LA ROYAUTE SACREE
Argument : Les Celtes semblent avoir conservé une conception traditionnelle de la royauté. Le roi n'y est pas seulement le chef temporel de la communauté, mais occupe une place spirituelle et même métaphysique particulière. La société humaine devant être à l'image de la société divine, le roi est la projection sur terre de la royauté sacrée idéale.
Ces conceptions métaphysiques s'expriment par des mythes qui racontent la fonction royale. Elles sont en relation avec une géographie sacrée, qui les incarne dans le paysage.
I. Mediolanum Biturigum
Deux éléments de vocabulaire religieux et de géographie sacrée
Christian-J. Guyonvarc'h
in Ogam XIII, n° 73, février-mars 1961
résumé de Fergus, votre serviteur
1. Le nom des Bituriges
Tout d'abord, le Pr. Guyonvarc'h analyse le nom de la tribu gauloise des Bituriges (actuel Berry, capitale Bourges). Si la deuxième partie de ce nom ne fait pas mystère (il s'agit du suffixe répandu -rix, pluriel -riges, "rois"), en revanche le premier élément a donné lieu à quelques débats que l'auteur s'attache à résoudre. En effet, certains interprètent le mot *bitu- par "éternel", et d'autre par "monde".

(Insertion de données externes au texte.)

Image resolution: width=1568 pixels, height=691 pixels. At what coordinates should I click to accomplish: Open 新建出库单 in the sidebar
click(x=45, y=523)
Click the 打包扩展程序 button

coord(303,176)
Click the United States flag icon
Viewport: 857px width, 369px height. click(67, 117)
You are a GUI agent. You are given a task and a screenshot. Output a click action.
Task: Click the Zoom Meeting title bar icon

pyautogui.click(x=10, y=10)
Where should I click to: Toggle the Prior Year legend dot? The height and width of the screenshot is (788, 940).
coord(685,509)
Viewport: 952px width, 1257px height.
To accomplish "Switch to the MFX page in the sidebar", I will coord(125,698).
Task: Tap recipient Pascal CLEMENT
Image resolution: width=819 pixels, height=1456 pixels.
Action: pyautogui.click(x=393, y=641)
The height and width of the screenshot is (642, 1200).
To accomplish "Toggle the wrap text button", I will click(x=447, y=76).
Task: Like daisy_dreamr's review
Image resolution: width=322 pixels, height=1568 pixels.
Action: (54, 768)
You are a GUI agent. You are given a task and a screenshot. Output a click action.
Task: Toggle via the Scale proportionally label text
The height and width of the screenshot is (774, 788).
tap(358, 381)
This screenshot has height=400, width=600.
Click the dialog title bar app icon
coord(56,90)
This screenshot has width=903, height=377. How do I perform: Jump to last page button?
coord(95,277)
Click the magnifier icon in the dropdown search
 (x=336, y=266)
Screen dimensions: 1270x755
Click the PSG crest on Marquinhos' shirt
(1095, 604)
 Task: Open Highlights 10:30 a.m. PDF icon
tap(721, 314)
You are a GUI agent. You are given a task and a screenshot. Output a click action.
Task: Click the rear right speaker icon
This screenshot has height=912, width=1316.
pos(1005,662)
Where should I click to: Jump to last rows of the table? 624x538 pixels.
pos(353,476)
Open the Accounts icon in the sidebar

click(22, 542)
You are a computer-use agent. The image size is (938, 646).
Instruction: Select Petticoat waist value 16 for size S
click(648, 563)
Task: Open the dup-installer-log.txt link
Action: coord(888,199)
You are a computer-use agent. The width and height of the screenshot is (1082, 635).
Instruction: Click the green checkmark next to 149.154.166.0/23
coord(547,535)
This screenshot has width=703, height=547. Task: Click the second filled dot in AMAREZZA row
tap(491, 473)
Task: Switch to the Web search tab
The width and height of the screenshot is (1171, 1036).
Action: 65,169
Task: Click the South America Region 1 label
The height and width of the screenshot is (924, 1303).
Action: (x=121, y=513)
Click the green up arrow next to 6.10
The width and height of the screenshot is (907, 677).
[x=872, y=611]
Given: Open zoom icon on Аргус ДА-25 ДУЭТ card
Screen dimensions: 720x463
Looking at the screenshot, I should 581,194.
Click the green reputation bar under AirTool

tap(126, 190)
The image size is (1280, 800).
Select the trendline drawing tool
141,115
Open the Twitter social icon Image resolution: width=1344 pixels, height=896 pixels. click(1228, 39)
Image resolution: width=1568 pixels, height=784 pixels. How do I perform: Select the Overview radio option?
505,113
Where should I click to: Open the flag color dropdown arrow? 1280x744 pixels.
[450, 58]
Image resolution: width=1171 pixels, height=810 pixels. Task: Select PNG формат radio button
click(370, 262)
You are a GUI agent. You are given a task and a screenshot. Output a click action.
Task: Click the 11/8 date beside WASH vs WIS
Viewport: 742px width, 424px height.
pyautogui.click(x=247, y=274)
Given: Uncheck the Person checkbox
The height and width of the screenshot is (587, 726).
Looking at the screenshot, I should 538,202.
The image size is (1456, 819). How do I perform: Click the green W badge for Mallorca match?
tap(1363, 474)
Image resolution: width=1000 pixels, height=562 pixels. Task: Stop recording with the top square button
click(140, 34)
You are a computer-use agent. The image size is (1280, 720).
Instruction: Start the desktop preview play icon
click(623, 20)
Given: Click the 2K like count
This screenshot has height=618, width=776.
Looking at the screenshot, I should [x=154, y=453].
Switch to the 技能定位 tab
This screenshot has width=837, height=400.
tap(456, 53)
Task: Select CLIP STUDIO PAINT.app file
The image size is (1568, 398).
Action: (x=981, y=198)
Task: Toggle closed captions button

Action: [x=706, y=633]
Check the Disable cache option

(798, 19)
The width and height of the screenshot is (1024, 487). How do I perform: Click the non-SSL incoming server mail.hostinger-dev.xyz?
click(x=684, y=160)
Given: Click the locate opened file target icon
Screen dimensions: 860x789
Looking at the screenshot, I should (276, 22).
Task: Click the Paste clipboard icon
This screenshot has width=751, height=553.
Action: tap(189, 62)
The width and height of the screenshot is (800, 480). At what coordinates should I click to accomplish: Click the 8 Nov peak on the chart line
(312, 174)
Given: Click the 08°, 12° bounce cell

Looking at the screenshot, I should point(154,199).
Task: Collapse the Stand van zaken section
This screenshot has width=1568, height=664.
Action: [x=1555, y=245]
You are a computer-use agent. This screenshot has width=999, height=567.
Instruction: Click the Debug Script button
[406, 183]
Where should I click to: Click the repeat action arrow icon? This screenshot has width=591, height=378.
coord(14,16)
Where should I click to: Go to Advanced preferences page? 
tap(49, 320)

Après avoir énuméré les noms contenant le radical BITU dans l'épigraphie continentale, Ch.-J. Guyonvarc'h constate qu'en celtique insulaire (irlandais), la forme bith exprime aussi bien la notion de monde (for bith ché "dans ce monde", tre bithu sir "à travers le grand monde") que celle d'âge, d'éternité, de siècle (isna bithu "pour toujours", tria bithu na m-betha "à travers les âges des âges", c'est-à -dire "pour les siècles des siècles"). Mais on trouve également une acception adjectivale signifiant "éternel" dans les expressions bith-anim "âme éternelle", bith aittreb "demeure éternelle", bithmaith "toujours bonne" (épithète de Sainte-Brigitte). On en conclut que les deux mots n'en font qu'un seul, issu d'un thème indo-européen *g(u)i qui désigne la vie (irl bethu, gall bywyd, du vieux celtique *biueto-, indo-européen *g(u)ieto-) .
Le nom des Bituriges peut donc être compris comme "toujours rois" si l'élément *bitu- est considéré comme un adverbe, et "rois du monde" s'il s'agit d'une composition de substantifs. C'est pourquoi le celtisant écrit : "Dans le principe métaphysique absolu (...), politiquement et religieusement, tout le peuple biturige est 'roi du monde' par rapport au reste du monde profane et surtout au reste de la Gaule. C'est en vertu de cette qualité intrinsèque que, insensible aux fluctuations de l'histoire humaine, sa royauté est universelle et perpétuelle. On pourrait aussi traduire par 'tout à fait rois, très royaux', (en ajoutant) : la royauté suprême perdure jusqu'à la fin des temps. Le traitement réservé à la Tara des rois dans la légende royale irlandaise en fournirait, si besoin était, un illustre exemple !".